Tribune Ivry-Ma-Ville d'octobre 2012, la question posée par le groupe communistes et partenaires était : "Aujourd’hui, le Plan Local de l’Habitat prévoit une répartition de 40% de logements sociaux pour 60% d’autres logements. Au regard des besoins croissants, pensez-vous qu’il faille rehausser la part de logements sociaux ? ».Philippe Bouyssou répond pour le groupe communistes et partenaires :
Depuis 10 années, notre ville s’est inscrite dans la conjugaison de 2 axes politiques : la résistance aux attaques violentes du pouvoir de droite et la détermination à mettre en œuvre le programme d’action municipal de la majorité, en développant une ville équilibrée et dynamique, répondant aux besoins de ses habitants et préparant l’avenir.
C’est dans ce contexte que nous avons élaboré et adopté le Plan local de l’Habitat (PLH). Il prévoit une répartition des financements autorisés par l’Etat de 40% de logements sociaux et 60 % d’autres logements, auparavant elle était de 50/50.
Pour être clair, il ne s’agit pas là de l’équilibre global sur la ville (un tiers de locatifs privés, un tiers d’accession à la propriété, un tiers de logements sociaux) qui reste évidement d’actualité.
Il y a plusieurs raisons de se ré-interroger, en premier lieu la situation politique nouvelle après la victoire de la gauche, nous place dans une perspective toute autre.

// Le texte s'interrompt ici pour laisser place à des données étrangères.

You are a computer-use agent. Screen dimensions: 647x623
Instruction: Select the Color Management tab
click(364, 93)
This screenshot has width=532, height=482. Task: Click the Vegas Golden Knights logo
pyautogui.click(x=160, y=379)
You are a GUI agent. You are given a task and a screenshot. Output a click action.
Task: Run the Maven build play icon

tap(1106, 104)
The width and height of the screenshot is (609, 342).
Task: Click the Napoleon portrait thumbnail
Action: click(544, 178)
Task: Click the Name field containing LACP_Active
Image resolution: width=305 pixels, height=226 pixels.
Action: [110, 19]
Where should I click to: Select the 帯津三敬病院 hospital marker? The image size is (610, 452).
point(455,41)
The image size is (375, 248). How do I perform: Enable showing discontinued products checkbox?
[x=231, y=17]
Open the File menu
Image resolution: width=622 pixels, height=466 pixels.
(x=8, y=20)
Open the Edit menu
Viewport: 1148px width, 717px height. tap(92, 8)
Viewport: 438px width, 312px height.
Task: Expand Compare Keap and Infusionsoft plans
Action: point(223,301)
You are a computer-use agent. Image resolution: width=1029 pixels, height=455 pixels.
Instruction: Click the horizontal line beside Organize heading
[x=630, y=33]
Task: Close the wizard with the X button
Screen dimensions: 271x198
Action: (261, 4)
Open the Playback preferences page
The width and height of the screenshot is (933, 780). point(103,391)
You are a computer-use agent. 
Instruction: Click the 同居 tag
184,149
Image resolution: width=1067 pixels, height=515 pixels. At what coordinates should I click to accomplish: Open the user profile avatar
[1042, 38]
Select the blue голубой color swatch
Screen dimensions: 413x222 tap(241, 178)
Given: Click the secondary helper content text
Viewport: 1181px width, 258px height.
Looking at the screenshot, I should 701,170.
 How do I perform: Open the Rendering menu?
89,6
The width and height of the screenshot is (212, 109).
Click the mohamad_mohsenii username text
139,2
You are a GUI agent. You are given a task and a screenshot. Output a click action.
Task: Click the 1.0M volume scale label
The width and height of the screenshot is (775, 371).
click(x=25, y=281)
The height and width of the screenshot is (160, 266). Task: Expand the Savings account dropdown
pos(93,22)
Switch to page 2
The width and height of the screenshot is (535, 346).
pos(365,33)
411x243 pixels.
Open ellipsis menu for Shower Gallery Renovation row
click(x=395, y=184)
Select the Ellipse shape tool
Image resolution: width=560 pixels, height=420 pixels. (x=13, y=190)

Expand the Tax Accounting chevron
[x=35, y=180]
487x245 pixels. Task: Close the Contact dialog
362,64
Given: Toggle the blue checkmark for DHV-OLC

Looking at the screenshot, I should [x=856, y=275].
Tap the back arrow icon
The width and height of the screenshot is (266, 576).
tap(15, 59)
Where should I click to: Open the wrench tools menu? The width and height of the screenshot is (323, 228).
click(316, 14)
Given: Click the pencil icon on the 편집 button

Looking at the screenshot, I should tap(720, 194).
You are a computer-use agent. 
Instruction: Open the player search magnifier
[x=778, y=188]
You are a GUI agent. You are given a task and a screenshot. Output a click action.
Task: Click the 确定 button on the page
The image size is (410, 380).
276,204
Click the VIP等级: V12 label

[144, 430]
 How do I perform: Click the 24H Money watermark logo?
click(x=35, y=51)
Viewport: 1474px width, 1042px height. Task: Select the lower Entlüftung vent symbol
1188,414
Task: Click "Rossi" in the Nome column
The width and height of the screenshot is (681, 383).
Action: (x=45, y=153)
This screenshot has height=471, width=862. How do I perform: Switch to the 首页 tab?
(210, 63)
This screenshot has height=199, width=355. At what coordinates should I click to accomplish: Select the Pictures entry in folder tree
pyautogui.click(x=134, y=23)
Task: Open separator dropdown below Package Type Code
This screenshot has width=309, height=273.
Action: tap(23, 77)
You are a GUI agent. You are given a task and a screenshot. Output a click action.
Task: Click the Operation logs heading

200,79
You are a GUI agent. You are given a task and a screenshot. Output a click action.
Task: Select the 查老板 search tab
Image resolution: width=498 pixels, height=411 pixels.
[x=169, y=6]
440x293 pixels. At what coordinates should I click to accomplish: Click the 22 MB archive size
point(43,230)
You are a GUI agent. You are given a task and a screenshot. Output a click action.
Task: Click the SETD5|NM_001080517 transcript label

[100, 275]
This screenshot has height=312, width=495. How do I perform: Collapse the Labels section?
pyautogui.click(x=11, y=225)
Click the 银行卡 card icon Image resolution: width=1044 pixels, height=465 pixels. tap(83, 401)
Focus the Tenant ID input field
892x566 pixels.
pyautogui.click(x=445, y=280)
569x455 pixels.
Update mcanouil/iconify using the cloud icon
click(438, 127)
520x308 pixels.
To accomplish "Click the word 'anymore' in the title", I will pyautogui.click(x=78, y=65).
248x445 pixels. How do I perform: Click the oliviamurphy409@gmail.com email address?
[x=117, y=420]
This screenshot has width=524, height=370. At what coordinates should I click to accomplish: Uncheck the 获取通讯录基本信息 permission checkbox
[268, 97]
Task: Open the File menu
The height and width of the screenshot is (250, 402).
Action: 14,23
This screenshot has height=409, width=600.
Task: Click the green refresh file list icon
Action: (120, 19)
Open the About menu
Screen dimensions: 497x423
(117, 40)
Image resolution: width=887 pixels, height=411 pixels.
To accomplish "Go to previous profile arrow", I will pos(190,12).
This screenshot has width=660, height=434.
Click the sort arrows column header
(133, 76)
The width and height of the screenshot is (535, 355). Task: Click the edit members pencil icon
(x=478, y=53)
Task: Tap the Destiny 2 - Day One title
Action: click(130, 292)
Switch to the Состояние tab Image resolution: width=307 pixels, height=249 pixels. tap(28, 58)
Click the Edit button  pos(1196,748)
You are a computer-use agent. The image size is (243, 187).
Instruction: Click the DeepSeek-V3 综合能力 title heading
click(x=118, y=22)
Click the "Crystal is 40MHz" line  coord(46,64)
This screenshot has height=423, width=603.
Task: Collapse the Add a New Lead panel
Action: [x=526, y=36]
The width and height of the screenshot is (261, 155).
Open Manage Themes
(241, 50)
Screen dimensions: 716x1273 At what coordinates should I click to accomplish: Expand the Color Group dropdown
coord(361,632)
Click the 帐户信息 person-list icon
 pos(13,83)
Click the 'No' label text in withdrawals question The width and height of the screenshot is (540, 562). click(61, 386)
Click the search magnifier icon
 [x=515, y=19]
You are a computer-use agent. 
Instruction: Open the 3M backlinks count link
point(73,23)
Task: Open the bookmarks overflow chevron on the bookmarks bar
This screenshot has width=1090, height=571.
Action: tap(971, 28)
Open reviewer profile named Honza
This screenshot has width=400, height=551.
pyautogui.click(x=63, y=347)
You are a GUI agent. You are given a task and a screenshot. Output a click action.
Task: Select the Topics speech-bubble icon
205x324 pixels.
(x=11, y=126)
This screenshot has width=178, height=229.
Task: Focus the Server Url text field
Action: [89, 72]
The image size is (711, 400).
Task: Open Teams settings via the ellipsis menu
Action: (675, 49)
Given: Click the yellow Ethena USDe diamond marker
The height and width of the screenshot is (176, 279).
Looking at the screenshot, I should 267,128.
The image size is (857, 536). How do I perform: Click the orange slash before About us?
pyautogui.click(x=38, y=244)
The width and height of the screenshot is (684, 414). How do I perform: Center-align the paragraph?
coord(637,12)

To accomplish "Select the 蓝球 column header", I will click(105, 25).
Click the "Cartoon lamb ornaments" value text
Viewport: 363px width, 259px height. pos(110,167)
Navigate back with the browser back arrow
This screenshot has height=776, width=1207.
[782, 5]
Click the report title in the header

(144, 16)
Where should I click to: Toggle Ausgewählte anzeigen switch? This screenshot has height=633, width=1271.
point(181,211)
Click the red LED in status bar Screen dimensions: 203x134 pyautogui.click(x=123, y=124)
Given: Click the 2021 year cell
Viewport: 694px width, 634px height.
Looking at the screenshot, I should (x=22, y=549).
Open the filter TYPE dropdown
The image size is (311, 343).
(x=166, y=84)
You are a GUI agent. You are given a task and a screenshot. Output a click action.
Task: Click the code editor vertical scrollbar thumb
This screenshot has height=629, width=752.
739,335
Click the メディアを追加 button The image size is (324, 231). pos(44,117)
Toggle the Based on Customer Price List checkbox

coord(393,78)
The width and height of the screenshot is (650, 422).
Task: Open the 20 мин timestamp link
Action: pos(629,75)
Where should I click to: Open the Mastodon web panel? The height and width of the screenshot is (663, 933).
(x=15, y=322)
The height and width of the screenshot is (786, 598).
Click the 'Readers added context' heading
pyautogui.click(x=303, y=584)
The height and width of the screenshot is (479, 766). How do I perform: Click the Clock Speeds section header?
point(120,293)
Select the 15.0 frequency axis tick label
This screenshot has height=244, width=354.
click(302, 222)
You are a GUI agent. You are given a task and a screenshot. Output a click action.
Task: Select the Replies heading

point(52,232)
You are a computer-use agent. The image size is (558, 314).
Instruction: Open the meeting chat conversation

Ensuite pour l’immense majorité des demandeurs de logements ivryens (3300 demandeurs, 800 jeunes inscrits et 700 demandeurs d’échange sur le patrimoine de l’OPH) les loyers des logements neufs leurs sont inaccessibles. Si nous voulons un équilibre garant de mixité sociale à l’échelle des quartiers, des cités et des immeubles, pour la suite de notre développement urbain, il est indispensable que nous obtenions un accroissement de la part de financements de logements vraiment sociaux (PLAI).
Nous partageons pour mener notre projet ivryen, les premières orientations prises par le gouvernement. Elles marquent un changement de cap essentiel avec le blocage et l’encadrement durable des loyers, la construction de 500 000 logements par an dont 150 000 sociaux, la mobilisation du foncier public et le renforcement des obligations de production de logements sociaux pour contraindre les villes hors la loi, programme de rénovation et d’isolation thermique, densification et lutte contre l’étalement urbain.
Mais au-delà des intentions affichées, les urgences sociales, économiques et environnementales appellent très vite des mesures concrètes de la part de l’Etat et du gouvernement.
Dans ce nouveau contexte politique, il serait impossible, impensable, d’envisager ici à Ivry, le développement d’une ville à 2 vitesses qui laisserait de côté ceux qui ont le plus besoin d’une réponse en terme de politique publique du logement. L’élaboration d’un futur PLH intercommunal Ivry-Vitry-Choisy, devrait en être l’occasion, puisque enfin la droite n’est plus au pouvoir. C’est le débat que nous ouvrons aujourd’hui.